To write a story, you must create characters. Whether they are villains based on people that have wronged you in your life or past loves.or even yourself, you must learn to love them, to know them intimately, in order to write them.

Wednesday, September 23, 2015

Based on the Book....


I think we all know what this means. How many times have you read a book, and was so impressed, went to see the movie? Never......and I mean NEVER expect the movie to be as good as the book.

Friday, September 4, 2015

Be Ruthless



“Be ruthless about protecting writing days, i.e., do not cave in to endless requests to have ‘essential’ and ‘long overdue’ meetings on those days. The funny thing is that, although writing has been my actual job for several years now, I still seem to have to fight for time in which to do it. Some people do not seem to grasp that I still have to sit down in peace and write the books, apparently believing that they pop up like mushrooms without my connivance.” 
~ J.K. Rowling ~

Friday, May 1, 2015

Selling for Close to $400.00 on Amazon for a Paperback!
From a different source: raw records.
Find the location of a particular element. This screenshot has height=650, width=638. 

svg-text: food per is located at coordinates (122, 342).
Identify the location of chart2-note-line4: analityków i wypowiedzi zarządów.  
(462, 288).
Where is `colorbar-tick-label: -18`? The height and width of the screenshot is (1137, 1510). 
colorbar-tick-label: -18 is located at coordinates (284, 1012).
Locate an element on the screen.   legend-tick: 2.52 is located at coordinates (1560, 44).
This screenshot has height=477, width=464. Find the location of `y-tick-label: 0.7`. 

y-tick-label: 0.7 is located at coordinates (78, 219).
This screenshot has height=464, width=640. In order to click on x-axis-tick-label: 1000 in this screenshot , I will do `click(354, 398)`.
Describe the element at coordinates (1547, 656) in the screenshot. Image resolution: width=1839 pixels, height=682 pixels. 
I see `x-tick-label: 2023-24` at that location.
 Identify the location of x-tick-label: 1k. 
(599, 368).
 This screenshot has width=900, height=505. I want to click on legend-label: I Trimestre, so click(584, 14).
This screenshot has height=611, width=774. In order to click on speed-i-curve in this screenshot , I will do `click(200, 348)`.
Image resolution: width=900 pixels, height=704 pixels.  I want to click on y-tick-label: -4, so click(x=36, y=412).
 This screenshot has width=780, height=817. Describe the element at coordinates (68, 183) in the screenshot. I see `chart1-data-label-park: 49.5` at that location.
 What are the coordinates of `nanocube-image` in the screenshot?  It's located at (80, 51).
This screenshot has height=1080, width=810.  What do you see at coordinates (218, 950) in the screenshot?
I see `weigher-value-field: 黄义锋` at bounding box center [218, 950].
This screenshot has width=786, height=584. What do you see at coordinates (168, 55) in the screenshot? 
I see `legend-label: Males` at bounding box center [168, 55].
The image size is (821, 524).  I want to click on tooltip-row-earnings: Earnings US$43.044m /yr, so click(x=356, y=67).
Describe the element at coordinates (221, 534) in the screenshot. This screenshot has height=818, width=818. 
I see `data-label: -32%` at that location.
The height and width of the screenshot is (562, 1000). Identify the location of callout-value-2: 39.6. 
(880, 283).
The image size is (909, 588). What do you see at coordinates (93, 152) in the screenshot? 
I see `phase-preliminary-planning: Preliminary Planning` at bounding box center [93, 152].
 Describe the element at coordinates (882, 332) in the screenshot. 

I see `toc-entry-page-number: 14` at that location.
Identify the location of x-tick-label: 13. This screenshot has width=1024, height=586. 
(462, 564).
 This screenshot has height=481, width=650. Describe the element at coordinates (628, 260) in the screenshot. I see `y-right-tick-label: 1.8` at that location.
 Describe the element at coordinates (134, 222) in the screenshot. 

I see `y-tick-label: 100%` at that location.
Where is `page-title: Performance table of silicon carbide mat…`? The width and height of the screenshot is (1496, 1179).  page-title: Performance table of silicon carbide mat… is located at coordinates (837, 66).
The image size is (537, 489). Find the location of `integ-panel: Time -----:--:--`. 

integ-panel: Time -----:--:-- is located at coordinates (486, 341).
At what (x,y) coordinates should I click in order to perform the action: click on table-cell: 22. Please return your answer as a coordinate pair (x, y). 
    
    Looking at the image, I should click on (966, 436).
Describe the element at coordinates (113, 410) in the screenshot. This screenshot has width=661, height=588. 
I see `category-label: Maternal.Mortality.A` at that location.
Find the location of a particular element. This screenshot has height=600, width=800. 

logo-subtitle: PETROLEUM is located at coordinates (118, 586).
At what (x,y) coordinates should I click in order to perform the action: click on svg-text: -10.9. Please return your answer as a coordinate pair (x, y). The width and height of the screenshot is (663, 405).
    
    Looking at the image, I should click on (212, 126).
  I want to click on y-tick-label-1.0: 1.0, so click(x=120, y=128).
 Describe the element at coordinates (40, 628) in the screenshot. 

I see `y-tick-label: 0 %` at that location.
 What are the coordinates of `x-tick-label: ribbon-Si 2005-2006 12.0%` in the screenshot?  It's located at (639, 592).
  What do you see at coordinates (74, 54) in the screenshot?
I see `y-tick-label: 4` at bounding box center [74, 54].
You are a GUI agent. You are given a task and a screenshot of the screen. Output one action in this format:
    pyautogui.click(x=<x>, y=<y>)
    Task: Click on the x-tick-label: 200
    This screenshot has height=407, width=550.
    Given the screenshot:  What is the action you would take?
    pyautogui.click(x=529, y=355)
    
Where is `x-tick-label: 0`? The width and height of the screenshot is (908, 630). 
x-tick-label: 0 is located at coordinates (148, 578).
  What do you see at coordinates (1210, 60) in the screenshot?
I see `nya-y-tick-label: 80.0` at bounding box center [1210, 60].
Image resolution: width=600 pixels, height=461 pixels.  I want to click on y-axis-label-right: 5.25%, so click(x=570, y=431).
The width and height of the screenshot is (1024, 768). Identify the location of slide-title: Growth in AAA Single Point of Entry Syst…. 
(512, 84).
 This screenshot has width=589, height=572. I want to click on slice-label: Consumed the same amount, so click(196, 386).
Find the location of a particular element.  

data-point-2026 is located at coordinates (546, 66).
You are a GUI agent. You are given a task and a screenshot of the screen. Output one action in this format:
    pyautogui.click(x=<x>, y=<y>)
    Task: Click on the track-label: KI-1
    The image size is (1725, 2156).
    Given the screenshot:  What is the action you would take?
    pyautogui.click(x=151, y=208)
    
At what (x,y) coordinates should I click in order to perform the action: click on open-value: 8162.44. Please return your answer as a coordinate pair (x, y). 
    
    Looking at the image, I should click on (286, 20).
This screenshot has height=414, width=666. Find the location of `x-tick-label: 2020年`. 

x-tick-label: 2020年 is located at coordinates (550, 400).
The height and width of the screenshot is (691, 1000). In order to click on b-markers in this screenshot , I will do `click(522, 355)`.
This French classic Science Fiction translated into English, Stephan Wul's Fantastic Planet (Oms En Série) is an inspiration for the award-winning 1973 animated film La Planète Sauvage (Fantastic Planet).

Synopsis: The last surviving humans are taken from Earth to the planet Ygam by the Draags, a race of blue-skinned, red-eyed giants. Here they become known as oms, used as pets and servants or regarded as rodents. But little by little, led by a young man named Terr who is a born leader with superior intelligence, the oms regain their thirst for liberty and rise up against the Draags to affirm their humanity in the face of oppression. This deceptively simple story-line is vividly depicted by author Stephan Wul with fantastic detail and a stirring mythopoetic resonance. The film Fantastic Planet won the Grand Prix at the 1973 Cannes Film Festival and remains a mind-bending entertaining touchstone of counterculture art.

Unfortunately the price leaves a lot of fans in the dust.

Teri Saya

Thursday, February 19, 2015

Writing Tip #148 - Bring Your Story to Life

While there are some stories that move along at a breakneck speed, without any gaps in time or breaks (The Hunger Games being a good example), this is not true of most stories. 

This is why it’s important to learn how to transition between the different points in your story while “filling in the blanks” about what happened between point A and point B. 

That’s not to say that you want to completely summarize the events that occurred in that space of time (though that is a possibility). What usually works best is to reveal small tidbits here and there - that’s just enough to bring a dose of reality to your story without bogging them down with details. 

For example, in Harry Potter you get this a lot as the characters take a minute here or there to talk about their homework or think about things that have happened since the last chapter. Most chapters actually take place weeks apart, until you get to the later books where things are packed in a little tighter. 

The point in all this being, unless it’s a very action-oriented plot (as is the case with THG), it actually breaks the suspension of disbelief a bit to have one thing happening right on top of another, and etc., etc. Building in these breaks and transitions, and then throwing in a few little details to remind your readers that the characters were still going about their ordinary lives when the reader wasn’t looking, help to bring your story to life.